The game was decided in the opening 20 minutes, when Los Angeles took advantage of a late New York scratch. (Central defender Andres Reyes withdrew from the squad after warmups due to illness.) With last-minute substitute Noah Eile unaccustomed to playing Reyes’ role, Los Angeles knew its biggest scoring opportunities would come quickly. It danced circles around Eile while he struggled to find his footing.
Joseph Paintsil scored the opening goal nine minutes in, followed by a beauty from Dejan Joveljic at 13 minutes.
Sean Nealis scored for the Red Bulls at 28 minutes, but that would be the final goal of the match.
Los Angeles made the MLS Cup final by holding the ball and charging forward with abandon; New York made it by rejecting the ball, holding a strong defensive shape and forcing its opponents to find a way through. There was every reason to believe that the two teams would revert to type during this match, but instead, they did the opposite.
Los Angeles, protecting an early two-goal lead, sat back and absorbed New York’s pressure, while New York wound up posting a >50% ball possession stat for the first time in this postseason.

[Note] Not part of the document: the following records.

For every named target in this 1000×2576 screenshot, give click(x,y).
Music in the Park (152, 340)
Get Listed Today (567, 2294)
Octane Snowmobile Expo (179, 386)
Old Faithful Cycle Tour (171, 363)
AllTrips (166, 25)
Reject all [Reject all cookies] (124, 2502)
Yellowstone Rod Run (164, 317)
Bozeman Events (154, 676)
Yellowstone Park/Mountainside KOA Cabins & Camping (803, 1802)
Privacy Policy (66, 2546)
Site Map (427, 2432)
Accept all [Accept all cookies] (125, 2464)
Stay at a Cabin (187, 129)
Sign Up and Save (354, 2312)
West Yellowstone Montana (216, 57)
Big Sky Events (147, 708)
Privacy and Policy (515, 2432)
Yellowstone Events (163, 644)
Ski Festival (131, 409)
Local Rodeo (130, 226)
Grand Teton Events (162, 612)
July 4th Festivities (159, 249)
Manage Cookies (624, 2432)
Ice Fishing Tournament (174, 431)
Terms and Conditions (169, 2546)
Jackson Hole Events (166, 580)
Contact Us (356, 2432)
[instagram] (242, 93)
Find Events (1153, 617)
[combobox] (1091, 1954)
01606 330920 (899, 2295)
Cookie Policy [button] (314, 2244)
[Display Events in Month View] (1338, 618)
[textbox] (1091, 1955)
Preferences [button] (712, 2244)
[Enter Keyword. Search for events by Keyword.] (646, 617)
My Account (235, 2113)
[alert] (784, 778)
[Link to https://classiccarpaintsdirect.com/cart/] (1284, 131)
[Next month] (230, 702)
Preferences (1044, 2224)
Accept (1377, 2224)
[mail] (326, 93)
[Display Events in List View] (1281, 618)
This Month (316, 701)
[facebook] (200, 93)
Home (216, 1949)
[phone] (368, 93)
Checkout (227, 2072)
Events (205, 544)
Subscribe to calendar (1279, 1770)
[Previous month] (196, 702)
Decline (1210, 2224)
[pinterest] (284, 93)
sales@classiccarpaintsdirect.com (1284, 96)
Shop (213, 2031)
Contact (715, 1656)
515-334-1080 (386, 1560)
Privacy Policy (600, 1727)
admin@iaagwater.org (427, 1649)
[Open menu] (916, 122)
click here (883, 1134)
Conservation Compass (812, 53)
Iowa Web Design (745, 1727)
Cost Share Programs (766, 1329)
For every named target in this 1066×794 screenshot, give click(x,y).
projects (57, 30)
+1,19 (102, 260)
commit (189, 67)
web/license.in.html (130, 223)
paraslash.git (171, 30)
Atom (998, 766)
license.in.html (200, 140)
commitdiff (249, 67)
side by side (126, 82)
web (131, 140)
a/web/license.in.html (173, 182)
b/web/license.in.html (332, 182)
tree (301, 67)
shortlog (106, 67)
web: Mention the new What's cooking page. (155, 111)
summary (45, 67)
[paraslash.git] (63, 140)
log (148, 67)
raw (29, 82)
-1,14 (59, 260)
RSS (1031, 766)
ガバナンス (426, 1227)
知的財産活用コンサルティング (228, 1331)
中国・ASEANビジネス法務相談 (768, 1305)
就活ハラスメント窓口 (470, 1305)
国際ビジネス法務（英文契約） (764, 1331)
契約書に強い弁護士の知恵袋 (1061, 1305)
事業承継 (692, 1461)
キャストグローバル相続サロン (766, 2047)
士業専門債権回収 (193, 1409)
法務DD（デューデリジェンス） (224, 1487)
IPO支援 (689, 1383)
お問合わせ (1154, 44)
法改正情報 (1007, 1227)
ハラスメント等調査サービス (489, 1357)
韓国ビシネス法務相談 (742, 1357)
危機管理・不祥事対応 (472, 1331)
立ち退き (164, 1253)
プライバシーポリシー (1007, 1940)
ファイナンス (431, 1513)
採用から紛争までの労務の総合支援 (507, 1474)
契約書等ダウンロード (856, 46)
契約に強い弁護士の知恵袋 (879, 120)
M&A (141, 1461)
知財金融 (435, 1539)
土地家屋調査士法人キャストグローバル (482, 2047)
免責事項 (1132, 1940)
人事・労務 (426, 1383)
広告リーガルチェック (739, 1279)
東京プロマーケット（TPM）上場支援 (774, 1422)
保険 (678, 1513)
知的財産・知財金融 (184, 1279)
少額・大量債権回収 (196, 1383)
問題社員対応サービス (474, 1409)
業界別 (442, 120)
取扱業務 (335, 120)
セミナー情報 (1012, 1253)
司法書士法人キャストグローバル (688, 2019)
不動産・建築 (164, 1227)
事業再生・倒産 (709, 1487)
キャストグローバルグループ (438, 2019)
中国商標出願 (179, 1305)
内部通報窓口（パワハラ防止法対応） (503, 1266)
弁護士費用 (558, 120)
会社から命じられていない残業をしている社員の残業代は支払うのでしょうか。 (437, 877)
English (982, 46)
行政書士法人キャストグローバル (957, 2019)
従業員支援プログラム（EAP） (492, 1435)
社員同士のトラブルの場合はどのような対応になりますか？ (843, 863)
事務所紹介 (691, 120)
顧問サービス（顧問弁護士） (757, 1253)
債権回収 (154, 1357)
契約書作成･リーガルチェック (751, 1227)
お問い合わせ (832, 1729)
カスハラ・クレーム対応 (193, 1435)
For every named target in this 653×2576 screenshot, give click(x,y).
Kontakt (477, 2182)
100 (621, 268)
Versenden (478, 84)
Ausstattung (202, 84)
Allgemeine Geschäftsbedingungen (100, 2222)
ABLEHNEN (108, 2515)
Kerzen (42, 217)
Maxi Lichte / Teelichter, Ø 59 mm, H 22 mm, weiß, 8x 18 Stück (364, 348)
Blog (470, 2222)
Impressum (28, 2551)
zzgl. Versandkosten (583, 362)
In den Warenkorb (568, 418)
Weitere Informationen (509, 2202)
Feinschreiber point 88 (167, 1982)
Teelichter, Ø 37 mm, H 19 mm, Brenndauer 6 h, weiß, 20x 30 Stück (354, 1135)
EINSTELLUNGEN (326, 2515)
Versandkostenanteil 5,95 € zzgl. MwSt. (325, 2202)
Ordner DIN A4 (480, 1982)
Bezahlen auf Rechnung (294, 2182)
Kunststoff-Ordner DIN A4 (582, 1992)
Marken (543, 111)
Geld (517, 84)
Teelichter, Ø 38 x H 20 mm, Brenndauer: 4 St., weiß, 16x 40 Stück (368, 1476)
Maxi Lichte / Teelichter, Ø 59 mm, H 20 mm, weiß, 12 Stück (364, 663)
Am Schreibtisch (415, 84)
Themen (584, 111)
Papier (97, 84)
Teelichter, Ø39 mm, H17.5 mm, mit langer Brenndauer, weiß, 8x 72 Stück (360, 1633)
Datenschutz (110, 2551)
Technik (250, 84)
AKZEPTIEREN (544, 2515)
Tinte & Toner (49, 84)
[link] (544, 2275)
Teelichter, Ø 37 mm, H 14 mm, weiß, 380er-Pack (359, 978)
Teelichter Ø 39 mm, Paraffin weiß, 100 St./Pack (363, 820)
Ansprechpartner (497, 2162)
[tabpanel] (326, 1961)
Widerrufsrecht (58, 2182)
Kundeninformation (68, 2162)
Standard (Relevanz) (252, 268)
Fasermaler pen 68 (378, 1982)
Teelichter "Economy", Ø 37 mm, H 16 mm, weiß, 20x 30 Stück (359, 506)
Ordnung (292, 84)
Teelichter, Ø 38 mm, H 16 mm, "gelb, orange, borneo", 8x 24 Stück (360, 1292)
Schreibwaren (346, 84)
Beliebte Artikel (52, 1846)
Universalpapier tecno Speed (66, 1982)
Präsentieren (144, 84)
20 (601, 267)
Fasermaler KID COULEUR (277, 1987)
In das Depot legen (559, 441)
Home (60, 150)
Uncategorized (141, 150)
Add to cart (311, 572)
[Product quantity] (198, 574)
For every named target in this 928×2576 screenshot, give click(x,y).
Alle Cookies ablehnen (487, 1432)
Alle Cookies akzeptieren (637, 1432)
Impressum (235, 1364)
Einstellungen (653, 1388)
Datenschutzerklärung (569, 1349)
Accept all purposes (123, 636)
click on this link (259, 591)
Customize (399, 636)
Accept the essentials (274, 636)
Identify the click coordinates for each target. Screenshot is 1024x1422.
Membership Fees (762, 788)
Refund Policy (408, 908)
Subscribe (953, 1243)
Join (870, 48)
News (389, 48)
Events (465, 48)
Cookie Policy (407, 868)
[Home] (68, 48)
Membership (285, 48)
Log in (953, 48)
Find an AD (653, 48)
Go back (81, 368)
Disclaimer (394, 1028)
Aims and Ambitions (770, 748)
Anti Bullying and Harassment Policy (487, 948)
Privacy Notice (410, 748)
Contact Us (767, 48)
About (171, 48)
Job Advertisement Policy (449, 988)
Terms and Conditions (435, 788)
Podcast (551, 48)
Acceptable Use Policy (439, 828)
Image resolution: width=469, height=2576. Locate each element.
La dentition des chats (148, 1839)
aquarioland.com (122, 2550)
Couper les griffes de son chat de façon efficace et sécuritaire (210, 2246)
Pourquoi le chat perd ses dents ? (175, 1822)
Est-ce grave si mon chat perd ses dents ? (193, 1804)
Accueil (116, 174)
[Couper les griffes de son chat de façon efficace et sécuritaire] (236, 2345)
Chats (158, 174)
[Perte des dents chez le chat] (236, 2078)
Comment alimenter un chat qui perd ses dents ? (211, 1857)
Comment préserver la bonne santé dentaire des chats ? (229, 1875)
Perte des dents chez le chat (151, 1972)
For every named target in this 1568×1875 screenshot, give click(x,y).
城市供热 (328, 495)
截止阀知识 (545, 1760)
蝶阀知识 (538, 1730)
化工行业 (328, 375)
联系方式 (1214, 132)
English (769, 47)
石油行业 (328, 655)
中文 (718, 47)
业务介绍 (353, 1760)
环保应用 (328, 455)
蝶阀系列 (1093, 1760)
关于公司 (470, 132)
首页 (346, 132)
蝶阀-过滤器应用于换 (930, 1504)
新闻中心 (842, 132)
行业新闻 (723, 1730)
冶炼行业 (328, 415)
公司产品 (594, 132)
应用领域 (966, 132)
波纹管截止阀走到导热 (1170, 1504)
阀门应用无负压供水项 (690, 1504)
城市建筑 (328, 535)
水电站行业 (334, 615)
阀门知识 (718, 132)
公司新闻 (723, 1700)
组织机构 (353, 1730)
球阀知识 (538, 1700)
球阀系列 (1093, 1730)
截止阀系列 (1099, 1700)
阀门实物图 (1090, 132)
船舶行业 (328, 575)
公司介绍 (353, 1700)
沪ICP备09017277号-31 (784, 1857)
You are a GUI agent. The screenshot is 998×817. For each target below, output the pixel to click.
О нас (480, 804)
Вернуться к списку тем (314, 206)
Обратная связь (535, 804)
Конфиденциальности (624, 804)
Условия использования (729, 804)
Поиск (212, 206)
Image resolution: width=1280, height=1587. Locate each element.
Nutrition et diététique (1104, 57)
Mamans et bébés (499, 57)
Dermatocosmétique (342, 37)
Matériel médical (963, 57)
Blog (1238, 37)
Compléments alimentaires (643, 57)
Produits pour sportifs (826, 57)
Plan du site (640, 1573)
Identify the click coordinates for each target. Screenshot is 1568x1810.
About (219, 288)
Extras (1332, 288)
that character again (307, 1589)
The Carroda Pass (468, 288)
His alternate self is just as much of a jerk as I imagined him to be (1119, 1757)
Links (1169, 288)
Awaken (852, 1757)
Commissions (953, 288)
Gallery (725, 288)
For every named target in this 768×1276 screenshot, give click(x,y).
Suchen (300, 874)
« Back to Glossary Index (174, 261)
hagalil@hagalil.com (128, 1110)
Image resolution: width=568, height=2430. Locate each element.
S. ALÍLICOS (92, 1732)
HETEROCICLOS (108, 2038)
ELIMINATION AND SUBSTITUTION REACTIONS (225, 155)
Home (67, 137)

Neither team looked particularly comfortable with this switch. In the end, it was Los Angeles — the home team and the clear favorite before a ball was kicked — that made fewer mistakes on the night, and that was enough to clinch its record-setting sixth MLS Cup.
The Los Angeles Galaxy is an MLS original — one of the oldest franchise in the league and easily the most successful. The origins of the Galaxy namesake are hazy; some believe the name came from Hollywood’s Walk of Fame, while others believe it honored the observatories of the team’s early Pasadena home.
But whatever the intentions were, they didn’t last. The team began signing big-name athletes and called itself the Galaxy for its constellation of soccer stars. Cobi Jones. Landon Donovan. David Beckham. Zlatan Ibrahimovic. Long before Lionel Messi, long before the Fab Four, long before Inter Miami was even a proposal binder sitting on league commissioner Don Garber’s desk, the Galaxy was MLS’s undisputed celebrity team.
This modern Galaxy, though, is something different. It muddled through a full decade outside of the MLS spotlight, losing its luster — and its local dominance — to upstart rival Los Angeles FC. The Galaxy finished the 2023 season in 26th place among 29 MLS teams, plagued by fan protests and staged walkouts over the abysmal state of its front office.
In a heartwarming win for that fan-led action, the Galaxy responded to 2023 by making big changes. It dropped its controversial president Chris Klein, brought in new scouts and got to work. The Galaxy took a chance on raw talent over established stardom, and that chance paid off handsomely. Led by Spain’s Riqui Puig, Brazil’s Gabriel Pec, Ghana’s Joseph Paintsil and Serbia’s Dejan Joveljic, the team became appointment viewing for MLS fans at every stage of the season. There was no Cobi Jones, no Landon Donovan, no David Beckham, no Zlatan Ibrahimovic. For once, the Galaxy didn’t need that crutch.
It was thrilling to watch the Galaxy hire big-name stars in its heyday. But it’s far more thrilling to watch this modern Galaxy make big-name stars of its own. It earned the 2024 MLS Cup fair and square and finishes the season as the league’s deserved champion.
MLS will return to action with a brand-new season in February 2025.